Saturday, September 27, 2014

A Familiar Memorial

Fresh off a Two Hour nap, I attended a 40th Birthday Party for a friend recently. I felt myself as myself in perfect clarity.  These moments come now and again, more frequently.  The fog and strain of just figuring out what is going on subsides for a minute, and my essential self beams out, sometimes with a clarity and power that I have never known before.  It was a wonderful party and I was fully capable of enjoying it.
Sunflower stamens

But it was stressful to get there, to the party.  Coyote would not co-operate unless he could bring his new laptop, recently purchased with his own stash of birthday money.  I was pretty sure there'd be a surging sea of children threatening to overwhelm and drown everything else out and a computer would just get smashed, or lost, or forgotten.  It was stressful.  He trampled my last nerve.

It was just before equinox, and the days are shorter now than they have been for 6 months. After 38 full years here on this planet, the shift still catches me off guard. Our giant old orange cat, King Louis, was on the door step as we all stampeded out of the house, fuming and fussing, that night. I didn't know how long I'd last at the party (3 hrs!!), and I couldn't remember when it got dark, so I shooed him in.  He's old and slow, and would have been vulnerable to coyotes, an entree served on a silver platter with fork and knife and napkin.  I didn't see Blue's cat, small and black and young and quick -Cosmos- anywhere, but we'd only be gone a little while and I couldn't think through the chaos of leaving that night. He'd handle that okay, right?  We'd left him out past dark several times, even when we've been home, just because we forgot to bring him in.

King Louis was a shelter rescue who's been with us longer than Coyote.  We walked into the shelter and he rolled over the second he saw us and let us pet his tummy. We knew that was our cat instantly.  Impossibly huge, not fat, just enormous, he's elicited oohs and ahhs and shock from all visitors, usually like this, "Oh my god! Look how huge that cat is!"  Louis has always loved kids and has attended every birthday party my kids have had.  No skiddish kitty under the bed is he. He's a wise old cat too.  Up until a year or so ago, he would pop outside for five minutes and come back with an expertly disemboweled mouse or gofer. He's not hunted in some time now. Six years ago, when we move to Wenatchee, he went missing for three weeks.  We were sure he was dead, but then he showed up on the other side of town, skinny and confused, but alive and ready to be rehabilitated into our family.  But he's old, he's 15 or so now, and has renal failure.

• _List of tasks_
a - In the post "A Familiar Memorial," how long was King Louis missing after the family moved to Wenatchee?
b - Duplicate the post "A Familiar Memorial" word for word, everything from "Fresh off a" down to "my last nerve.".
c - Write the next part of the post "A Familiar Memorial," picking up after its final sentence.

• _Information supplied_

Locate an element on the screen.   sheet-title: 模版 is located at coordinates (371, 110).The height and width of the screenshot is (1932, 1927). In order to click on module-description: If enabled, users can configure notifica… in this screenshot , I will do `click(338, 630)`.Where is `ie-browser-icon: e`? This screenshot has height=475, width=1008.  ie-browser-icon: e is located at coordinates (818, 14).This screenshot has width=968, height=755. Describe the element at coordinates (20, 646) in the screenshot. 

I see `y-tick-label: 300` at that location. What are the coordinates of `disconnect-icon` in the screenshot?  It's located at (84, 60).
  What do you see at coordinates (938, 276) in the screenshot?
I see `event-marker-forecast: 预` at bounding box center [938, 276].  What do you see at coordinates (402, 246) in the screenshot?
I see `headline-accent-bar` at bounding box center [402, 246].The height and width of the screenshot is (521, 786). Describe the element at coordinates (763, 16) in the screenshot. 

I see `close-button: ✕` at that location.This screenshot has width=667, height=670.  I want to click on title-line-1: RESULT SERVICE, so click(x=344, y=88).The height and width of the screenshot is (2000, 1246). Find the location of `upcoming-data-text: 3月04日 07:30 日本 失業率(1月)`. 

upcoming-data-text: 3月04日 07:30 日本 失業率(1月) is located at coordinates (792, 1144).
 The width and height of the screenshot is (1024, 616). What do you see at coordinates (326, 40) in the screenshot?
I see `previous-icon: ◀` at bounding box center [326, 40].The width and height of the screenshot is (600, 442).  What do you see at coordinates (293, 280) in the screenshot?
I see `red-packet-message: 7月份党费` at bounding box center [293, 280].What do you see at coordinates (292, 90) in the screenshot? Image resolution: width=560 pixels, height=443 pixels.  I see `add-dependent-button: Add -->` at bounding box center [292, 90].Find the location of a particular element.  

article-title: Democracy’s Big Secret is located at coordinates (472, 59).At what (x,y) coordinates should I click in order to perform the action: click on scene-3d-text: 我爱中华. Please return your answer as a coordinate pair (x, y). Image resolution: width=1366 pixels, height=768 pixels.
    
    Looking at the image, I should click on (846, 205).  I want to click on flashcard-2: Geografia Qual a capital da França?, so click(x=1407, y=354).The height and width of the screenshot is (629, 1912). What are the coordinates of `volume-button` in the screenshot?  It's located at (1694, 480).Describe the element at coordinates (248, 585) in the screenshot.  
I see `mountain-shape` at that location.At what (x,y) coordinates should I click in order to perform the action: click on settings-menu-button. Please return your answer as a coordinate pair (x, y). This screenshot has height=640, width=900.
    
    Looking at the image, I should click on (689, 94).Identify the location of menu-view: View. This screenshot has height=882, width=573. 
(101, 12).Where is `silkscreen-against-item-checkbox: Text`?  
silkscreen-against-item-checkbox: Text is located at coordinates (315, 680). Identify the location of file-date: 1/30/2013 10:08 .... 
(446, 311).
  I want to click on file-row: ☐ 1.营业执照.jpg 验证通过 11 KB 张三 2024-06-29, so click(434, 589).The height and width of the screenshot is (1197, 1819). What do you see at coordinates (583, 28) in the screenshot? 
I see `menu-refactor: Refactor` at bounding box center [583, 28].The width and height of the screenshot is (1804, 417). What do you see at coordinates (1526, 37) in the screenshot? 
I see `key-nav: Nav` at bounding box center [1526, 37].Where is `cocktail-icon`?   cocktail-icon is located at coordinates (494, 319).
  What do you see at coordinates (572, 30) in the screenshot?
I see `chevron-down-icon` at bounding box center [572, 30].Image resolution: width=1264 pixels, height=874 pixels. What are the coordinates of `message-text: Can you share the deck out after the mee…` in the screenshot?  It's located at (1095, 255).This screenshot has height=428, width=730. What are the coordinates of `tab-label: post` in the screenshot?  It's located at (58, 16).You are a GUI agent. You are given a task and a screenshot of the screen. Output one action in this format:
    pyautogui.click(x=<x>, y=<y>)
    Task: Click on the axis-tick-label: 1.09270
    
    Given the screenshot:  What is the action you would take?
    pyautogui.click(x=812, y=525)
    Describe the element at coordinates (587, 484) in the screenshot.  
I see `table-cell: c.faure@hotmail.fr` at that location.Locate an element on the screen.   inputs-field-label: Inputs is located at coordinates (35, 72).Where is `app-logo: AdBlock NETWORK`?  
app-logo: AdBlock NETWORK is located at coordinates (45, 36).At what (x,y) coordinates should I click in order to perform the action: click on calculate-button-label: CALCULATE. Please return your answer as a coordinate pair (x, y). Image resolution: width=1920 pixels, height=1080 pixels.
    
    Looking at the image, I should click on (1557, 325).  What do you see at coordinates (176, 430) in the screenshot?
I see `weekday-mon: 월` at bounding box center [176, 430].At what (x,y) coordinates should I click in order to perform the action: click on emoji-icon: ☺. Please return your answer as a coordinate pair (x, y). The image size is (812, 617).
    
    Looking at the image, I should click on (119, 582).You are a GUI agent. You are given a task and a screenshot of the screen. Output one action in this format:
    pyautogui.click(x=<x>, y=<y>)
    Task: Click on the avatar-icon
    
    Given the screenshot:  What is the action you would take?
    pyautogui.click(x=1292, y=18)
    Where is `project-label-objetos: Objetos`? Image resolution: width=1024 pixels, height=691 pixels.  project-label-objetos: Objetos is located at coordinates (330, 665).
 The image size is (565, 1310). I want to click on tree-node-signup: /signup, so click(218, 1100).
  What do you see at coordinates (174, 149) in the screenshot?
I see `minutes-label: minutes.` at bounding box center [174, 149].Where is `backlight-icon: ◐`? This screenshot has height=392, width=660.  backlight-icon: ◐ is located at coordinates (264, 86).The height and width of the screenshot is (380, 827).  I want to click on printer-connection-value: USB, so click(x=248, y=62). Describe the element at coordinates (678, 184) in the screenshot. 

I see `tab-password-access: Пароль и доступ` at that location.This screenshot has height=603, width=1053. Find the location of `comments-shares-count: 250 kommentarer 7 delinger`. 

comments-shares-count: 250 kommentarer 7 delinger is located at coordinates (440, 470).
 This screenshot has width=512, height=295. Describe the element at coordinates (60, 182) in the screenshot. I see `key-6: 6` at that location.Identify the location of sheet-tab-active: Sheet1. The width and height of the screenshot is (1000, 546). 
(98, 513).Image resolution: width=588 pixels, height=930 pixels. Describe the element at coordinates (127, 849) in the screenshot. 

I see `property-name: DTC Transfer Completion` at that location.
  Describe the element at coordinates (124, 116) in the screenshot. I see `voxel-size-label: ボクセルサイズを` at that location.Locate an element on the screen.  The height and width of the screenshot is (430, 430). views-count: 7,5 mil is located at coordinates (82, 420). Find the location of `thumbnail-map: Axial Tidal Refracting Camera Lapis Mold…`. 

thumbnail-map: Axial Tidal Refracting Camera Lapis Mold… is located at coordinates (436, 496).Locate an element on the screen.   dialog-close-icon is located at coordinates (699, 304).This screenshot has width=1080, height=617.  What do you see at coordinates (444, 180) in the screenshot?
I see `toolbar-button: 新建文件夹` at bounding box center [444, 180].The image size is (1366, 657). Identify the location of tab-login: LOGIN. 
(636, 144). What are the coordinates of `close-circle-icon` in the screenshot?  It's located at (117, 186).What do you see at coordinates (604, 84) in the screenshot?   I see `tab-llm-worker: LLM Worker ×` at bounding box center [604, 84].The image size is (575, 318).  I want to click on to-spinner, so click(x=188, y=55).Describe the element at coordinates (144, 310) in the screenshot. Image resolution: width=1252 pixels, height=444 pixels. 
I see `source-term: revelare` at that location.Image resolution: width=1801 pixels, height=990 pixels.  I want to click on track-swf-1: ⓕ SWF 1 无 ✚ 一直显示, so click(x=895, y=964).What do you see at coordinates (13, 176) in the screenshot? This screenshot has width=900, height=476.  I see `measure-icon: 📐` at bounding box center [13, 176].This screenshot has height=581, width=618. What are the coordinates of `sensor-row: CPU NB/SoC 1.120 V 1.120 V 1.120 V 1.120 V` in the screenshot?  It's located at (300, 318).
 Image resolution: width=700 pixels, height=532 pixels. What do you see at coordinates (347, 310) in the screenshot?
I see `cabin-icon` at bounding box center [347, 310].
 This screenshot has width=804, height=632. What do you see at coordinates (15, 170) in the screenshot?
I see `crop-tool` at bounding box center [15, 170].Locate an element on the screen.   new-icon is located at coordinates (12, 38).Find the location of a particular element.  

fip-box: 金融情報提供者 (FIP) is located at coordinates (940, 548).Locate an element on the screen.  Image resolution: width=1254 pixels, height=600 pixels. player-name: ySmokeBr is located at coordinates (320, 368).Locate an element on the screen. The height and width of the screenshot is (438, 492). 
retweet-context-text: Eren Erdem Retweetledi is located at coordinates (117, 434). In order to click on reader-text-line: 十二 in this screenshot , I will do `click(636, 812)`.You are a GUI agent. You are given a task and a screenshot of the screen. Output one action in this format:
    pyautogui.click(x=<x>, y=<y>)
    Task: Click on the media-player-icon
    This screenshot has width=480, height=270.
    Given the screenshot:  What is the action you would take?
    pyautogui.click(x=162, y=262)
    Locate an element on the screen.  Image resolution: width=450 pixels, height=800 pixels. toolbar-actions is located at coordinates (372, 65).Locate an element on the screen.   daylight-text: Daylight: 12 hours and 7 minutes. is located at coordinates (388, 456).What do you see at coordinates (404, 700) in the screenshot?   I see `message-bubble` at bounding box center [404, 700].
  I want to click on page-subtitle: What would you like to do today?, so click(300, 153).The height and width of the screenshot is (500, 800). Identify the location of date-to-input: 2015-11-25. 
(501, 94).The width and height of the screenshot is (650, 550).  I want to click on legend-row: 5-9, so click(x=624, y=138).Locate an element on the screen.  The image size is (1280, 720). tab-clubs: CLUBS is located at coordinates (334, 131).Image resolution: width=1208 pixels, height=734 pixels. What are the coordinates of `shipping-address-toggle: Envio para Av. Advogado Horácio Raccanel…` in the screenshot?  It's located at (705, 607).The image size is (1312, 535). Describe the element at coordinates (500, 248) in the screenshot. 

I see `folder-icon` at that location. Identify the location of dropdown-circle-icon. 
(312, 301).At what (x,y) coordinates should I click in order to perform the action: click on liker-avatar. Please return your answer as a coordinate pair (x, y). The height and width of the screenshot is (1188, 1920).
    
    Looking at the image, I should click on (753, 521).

• _Results in order_
a - Three weeks.

b -
Fresh off a Two Hour nap, I attended a 40th Birthday Party for a friend recently. I felt myself as myself in perfect clarity.  These moments come now and again, more frequently.  The fog and strain of just figuring out what is going on subsides for a minute, and my essential self beams out, sometimes with a clarity and power that I have never known before.  It was a wonderful party and I was fully capable of enjoying it.
Sunflower stamens

But it was stressful to get there, to the party.  Coyote would not co-operate unless he could bring his new laptop, recently purchased with his own stash of birthday money.  I was pretty sure there'd be a surging sea of children threatening to overwhelm and drown everything else out and a computer would just get smashed, or lost, or forgotten.  It was stressful.  He trampled my last nerve.

c -
And when Blue said she wanted a kitty for Christmas three years ago we figured that would be good timing. The new cat could learn all of the old cat tricks from Louis.  And we'd have someone to cuddle with when Louis kicks the bucket.  But that is not to be.

Chillin' on the clean laundry on the airhockey/laundry table
We all feel sad that we missed King Louis's obviously completely adorable kitten years.  And so Blue was set on a kitten.  After checking out every damn shelter, all kitten-less that Christmas, we finally went to a store.  It was full of kittens that they'd procured from all the shelters to keep their Christmas stock able to meet demand. The only requirements we gave Blue were that the kitten not be bat shit crazy.  She picked a calm black one and we were off.

He was adorable and way crazier than he first seemed.  He kept us up all night needing pets and attention.  He scratch every basket in the house to smithereens, despite having a centrally located scratching post.  He ruined the front door, despite the spray bottle squirts.  He did not care a whit about learning from the old wise cat.  He played with the mice instead of crushing their skulls.  He'd stand at the top of the stairs and bat at you as you walked down, pretending to be a panther in a tree.  We turned that into high-fives  And, tellingly, when we opened the door to the great outdoors, King Louis stands there and sniffs and if anything smells amiss, if there is any sign of trouble in the air, he turns around and stays in. Cosmos careened straight out the door with his devil-may-care attitude. And yet we adored him. So cuddly and small and perfect.

We couldn't find him that night after the party.  We yelled and searched. He'd been gone overnight a time or two before.  And Blue was confident he'd be on our porch in the morning.  He wasn't.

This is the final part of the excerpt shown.